STRUCTURAL AND STATISTICAL ANALYSIS OF LARGE DATASETS OF TERMS AND RELATED ARTICLES: EXAMPLES FROM WIKIPEDIA
DOI:
https://doi.org/10.7251/ZRPIM2101015NKeywords:
XML, big data, structural graph analysis, graph clustering, graph layoutAbstract
Among the most famous collections of publicly available data on the Internet is Wikipedia, which contains millions of articles in many languages covering a wide variety of topics. Complete dumps of all texts from the Wikipedia database in XML format are updated monthly. In this paper, the contents that exist on Wikipedia in the official languages of the former Yugoslavia are analysed and the knowledge base is integrated.

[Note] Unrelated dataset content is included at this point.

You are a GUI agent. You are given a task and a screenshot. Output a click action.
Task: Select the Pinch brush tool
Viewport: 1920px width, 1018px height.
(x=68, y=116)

Although there are over 10 million articles in this data collection, the number of described terms and topics is significantly smaller, because many articles only redirect to other articles, some are user conversations and some are article templates. A detailed classification of articles, terms, and topics was performed and their mutual connections were obtained (for that, an auxiliary dataset of the English version of Wikipedia was used). Detailed statistical, structural, and cluster analyses were performed on the generated graph of interrelationships of articles, terms, and topics. Using force-directed algorithms for redistribution of graphs, the final result was a comprehensive mapping and visualization of the knowledge base map.